● **GIVEN RECORDS**

========

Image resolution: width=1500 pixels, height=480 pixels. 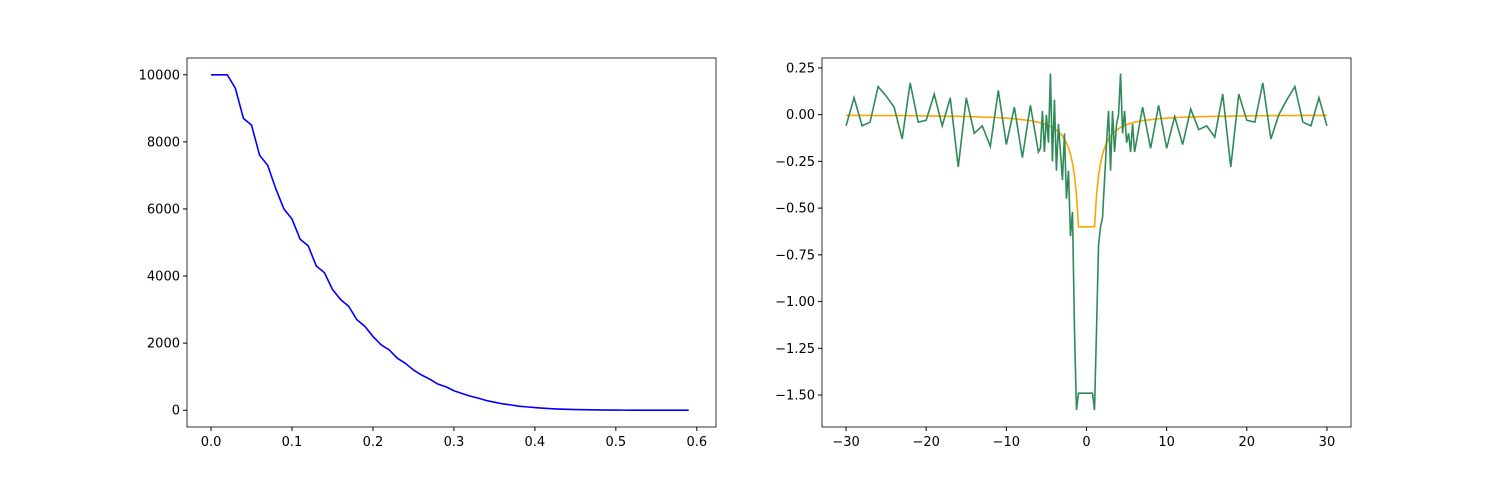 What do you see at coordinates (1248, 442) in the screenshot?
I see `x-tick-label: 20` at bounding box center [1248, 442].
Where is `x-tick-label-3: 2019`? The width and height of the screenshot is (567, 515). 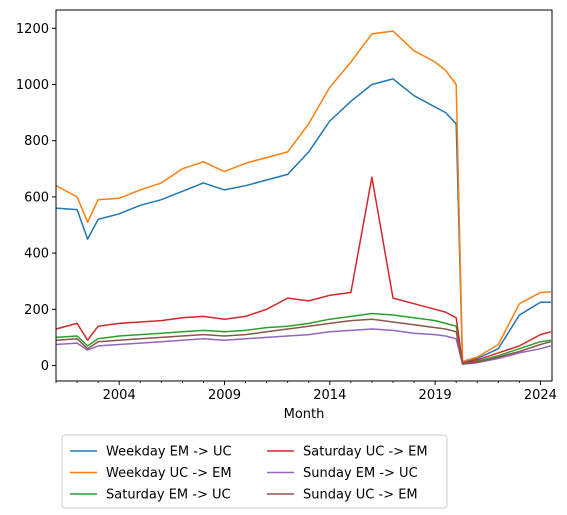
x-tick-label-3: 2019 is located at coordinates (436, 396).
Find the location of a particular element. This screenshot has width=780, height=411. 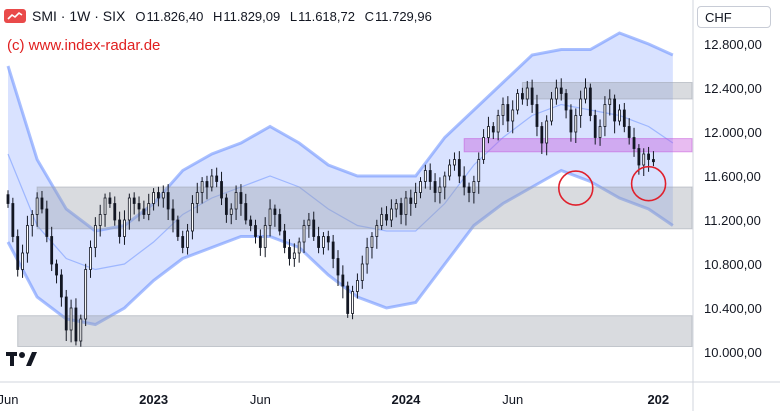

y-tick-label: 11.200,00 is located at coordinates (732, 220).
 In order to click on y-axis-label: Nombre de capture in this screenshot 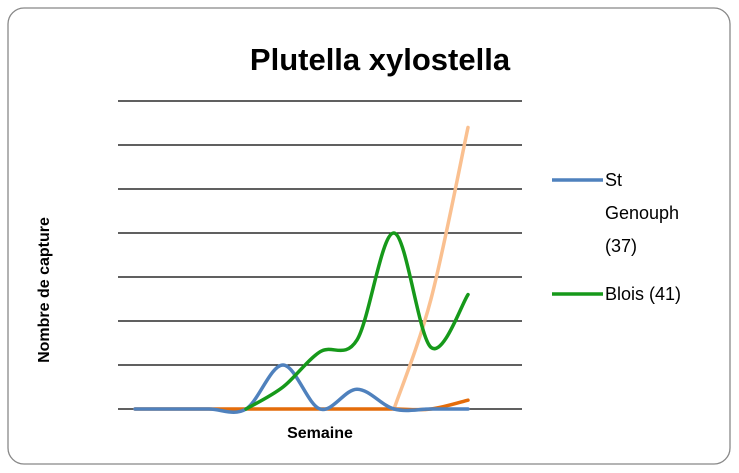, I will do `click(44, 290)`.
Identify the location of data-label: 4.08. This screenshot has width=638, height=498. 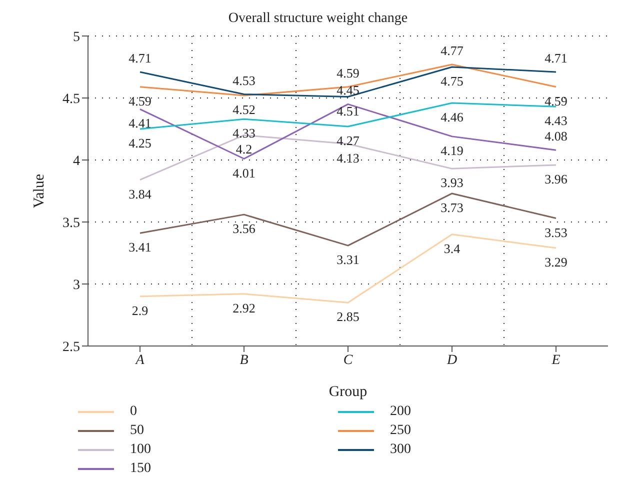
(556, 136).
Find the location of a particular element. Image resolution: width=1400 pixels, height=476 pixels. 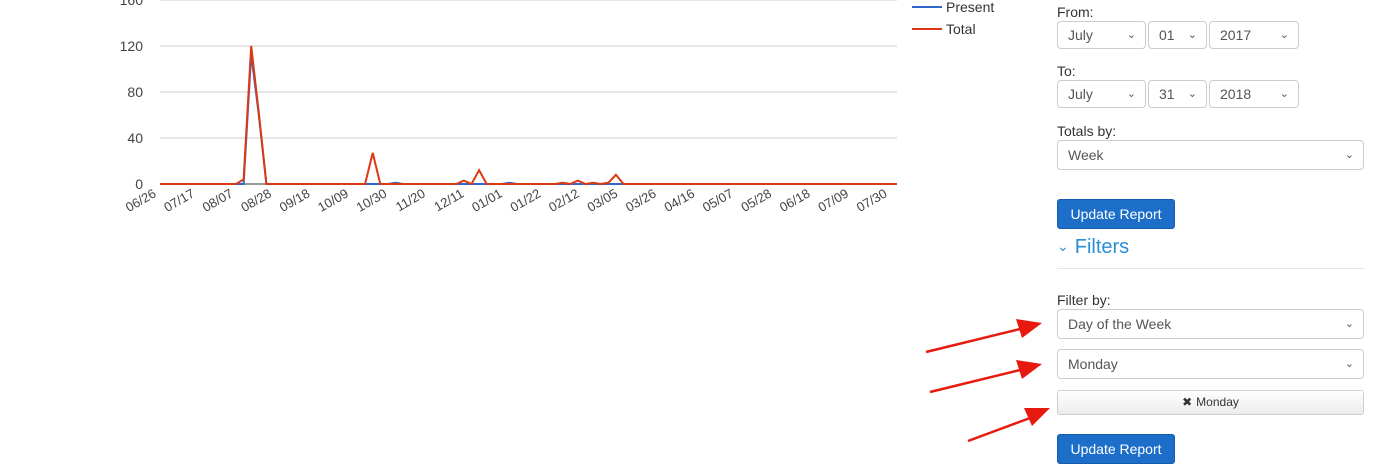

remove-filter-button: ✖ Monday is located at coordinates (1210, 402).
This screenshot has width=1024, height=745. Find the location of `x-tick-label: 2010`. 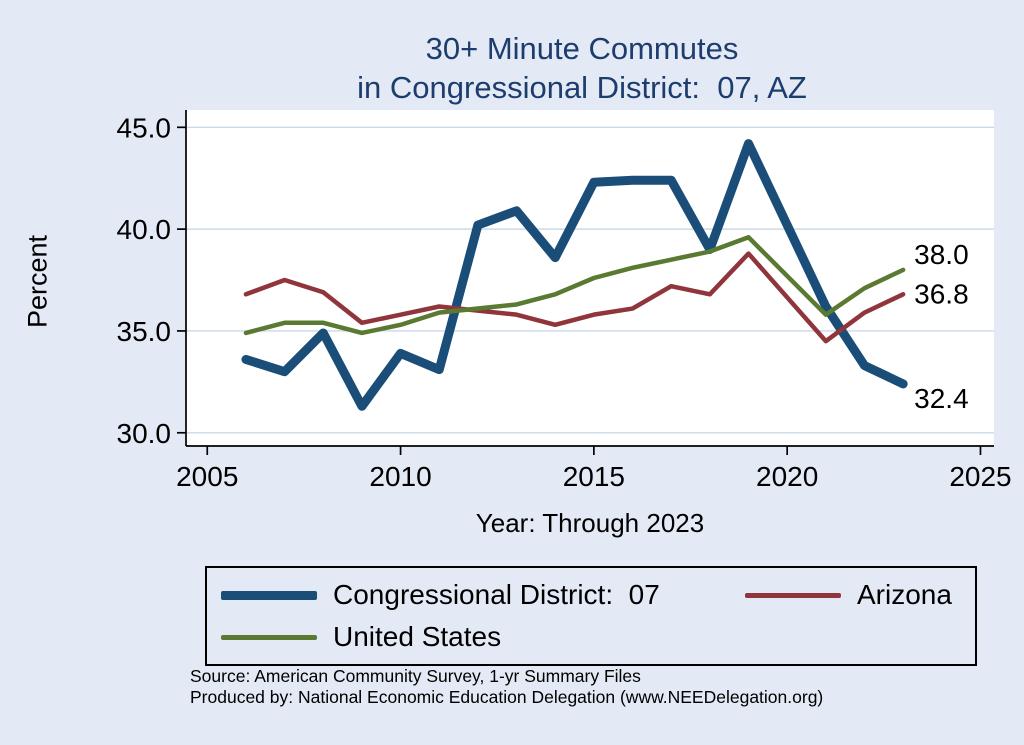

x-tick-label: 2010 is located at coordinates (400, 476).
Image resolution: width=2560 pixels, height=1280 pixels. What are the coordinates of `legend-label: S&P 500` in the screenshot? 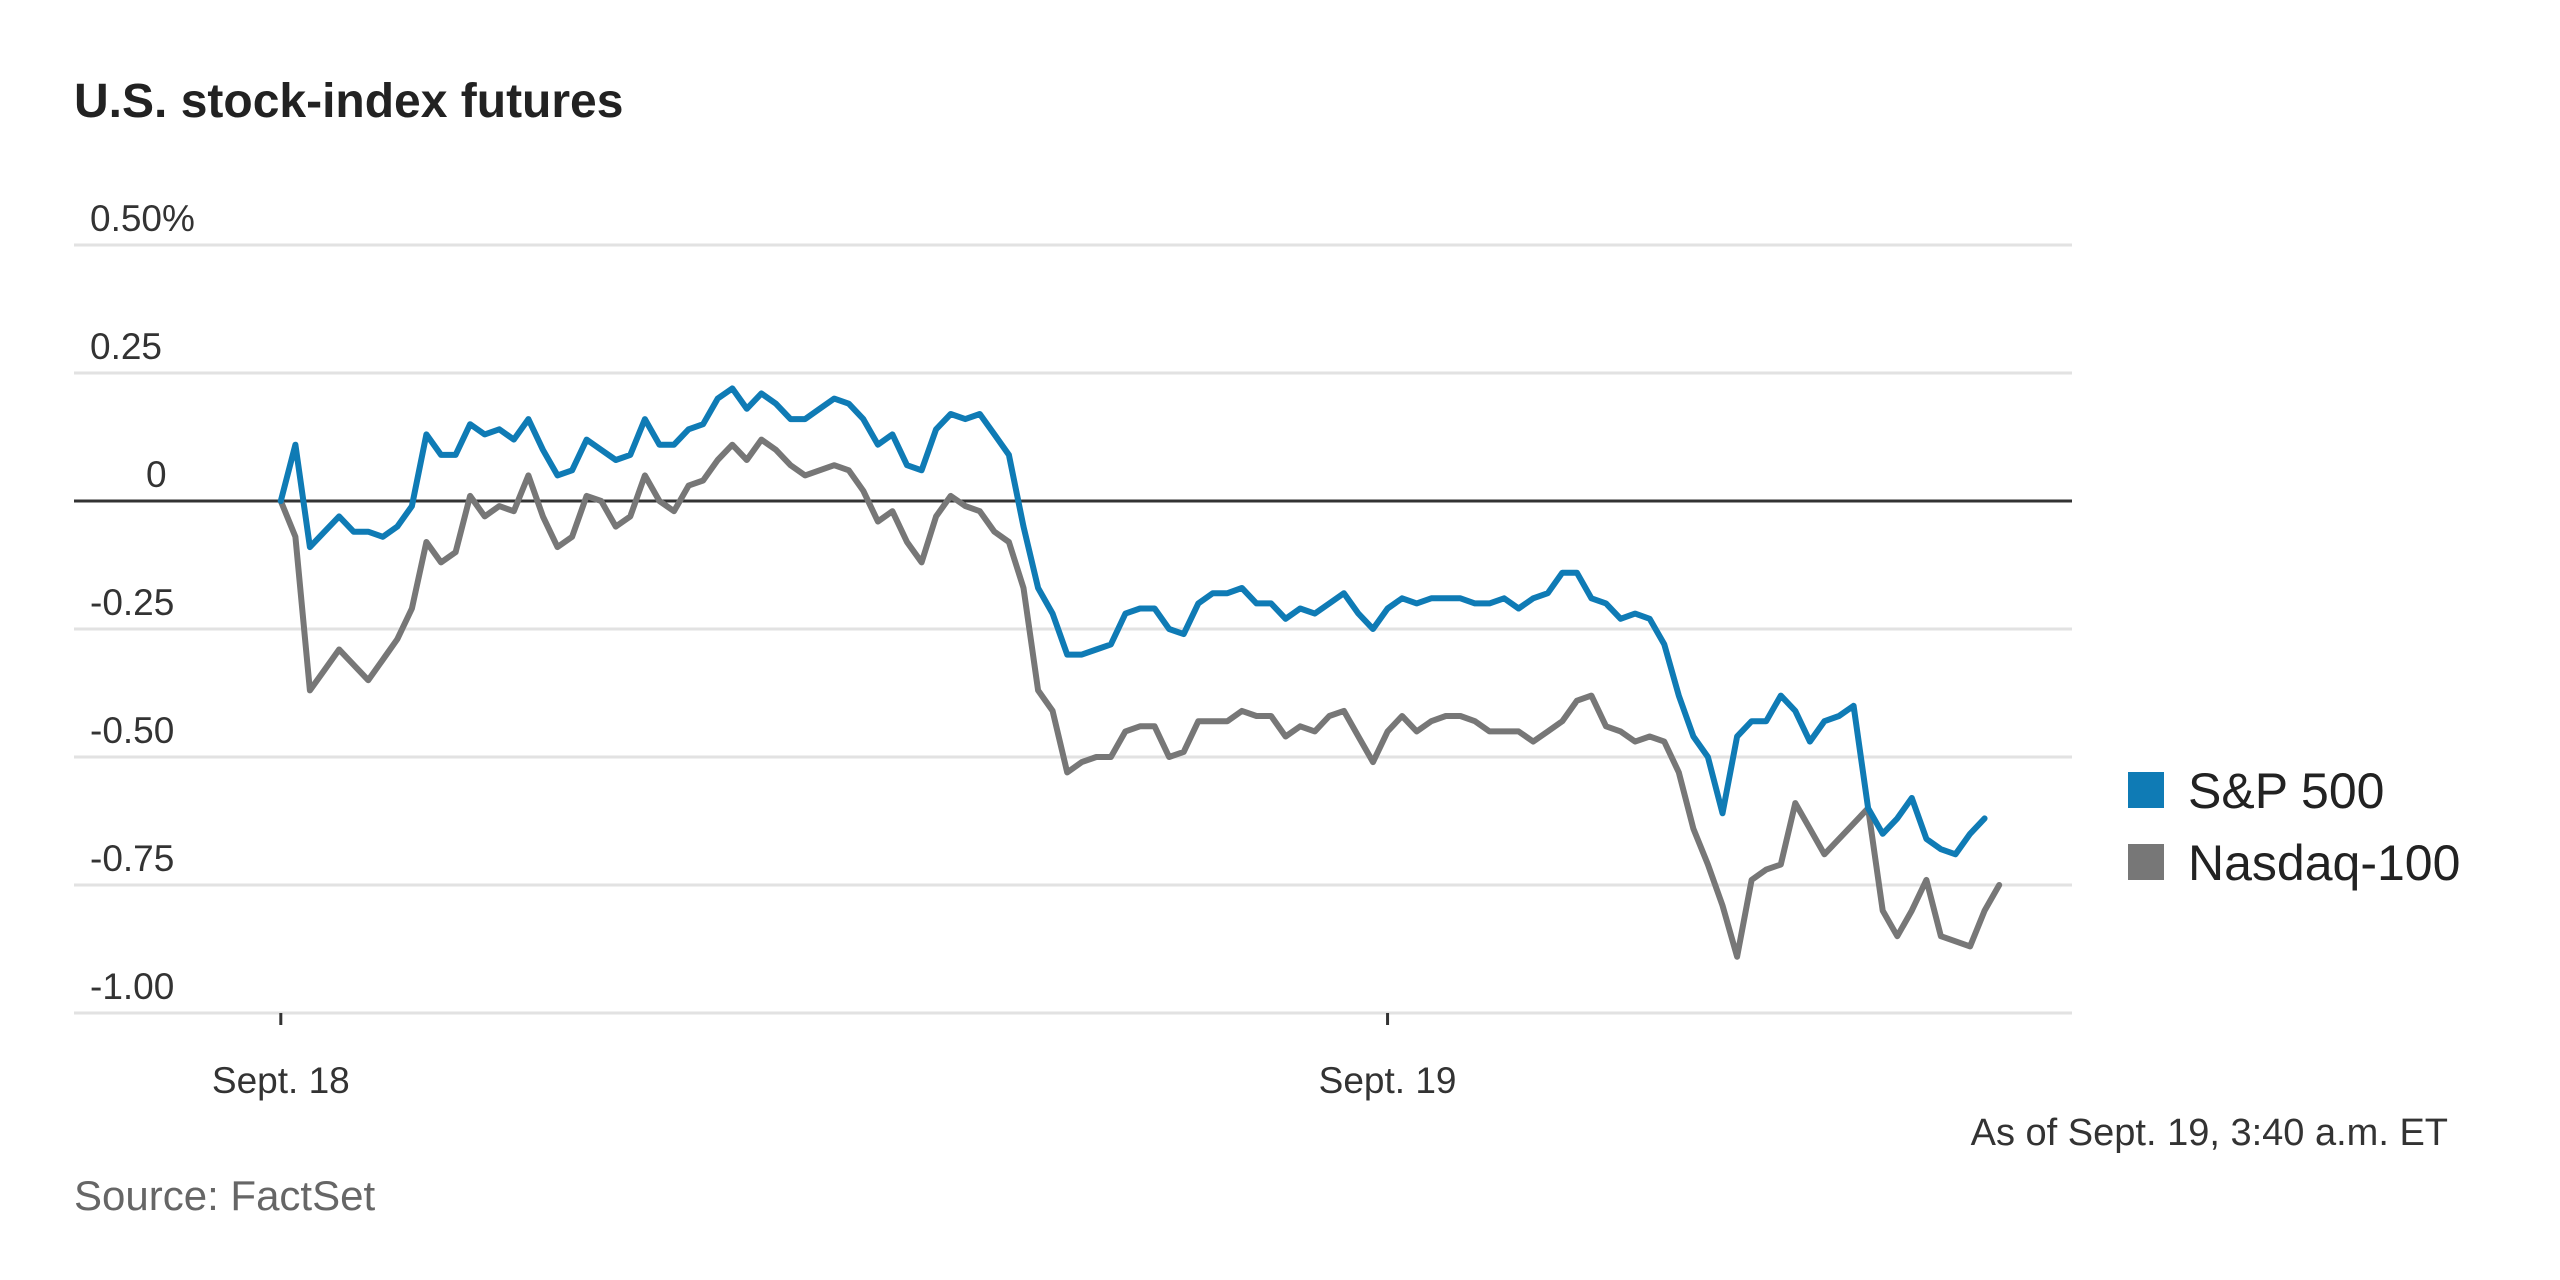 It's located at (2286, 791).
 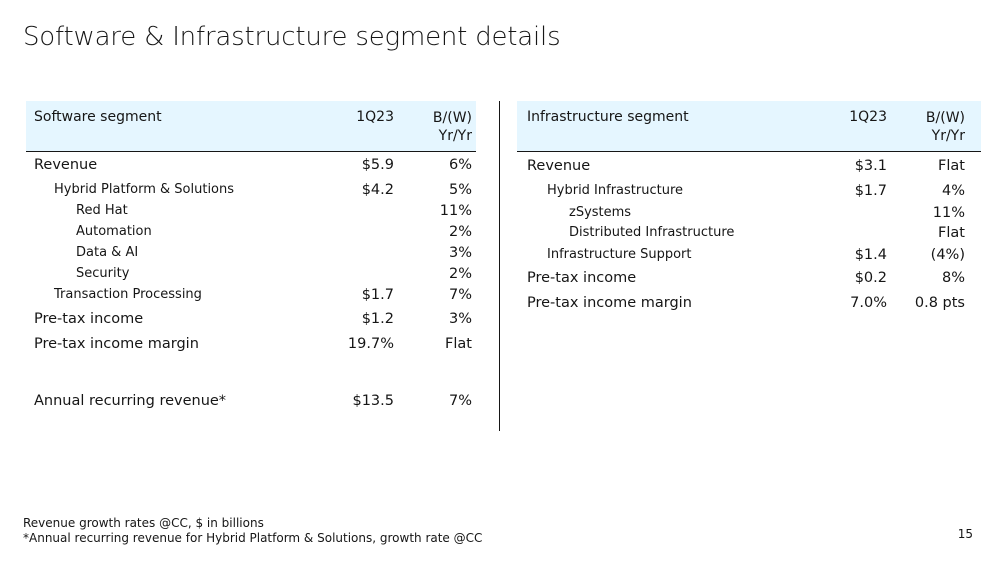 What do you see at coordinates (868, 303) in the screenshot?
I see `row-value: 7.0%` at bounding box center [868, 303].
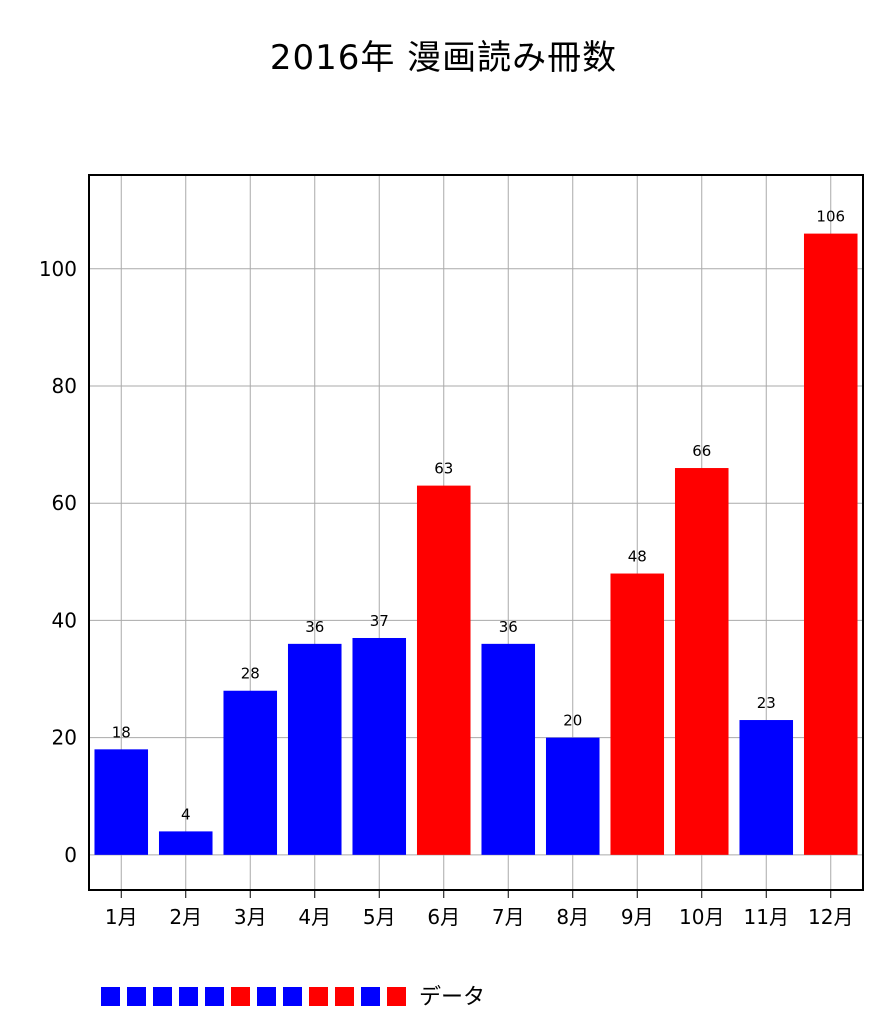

========

● **YOUR INSTRUCTIONS**
Reproduce the records word for word, starting at the line that contains "Find the location of a particular element. Image" and ending at the line that contains "x-tick-label: 2010 is", both lines included. Leave the pictures out of your answer.

● **SOLVED EXERCISE**
Find the location of a particular element. Image resolution: width=1400 pixels, height=476 pixels. 

remove-filter-button: ✖ Monday is located at coordinates (1210, 402).
This screenshot has width=1024, height=745. Find the location of `x-tick-label: 2010`. 

x-tick-label: 2010 is located at coordinates (400, 476).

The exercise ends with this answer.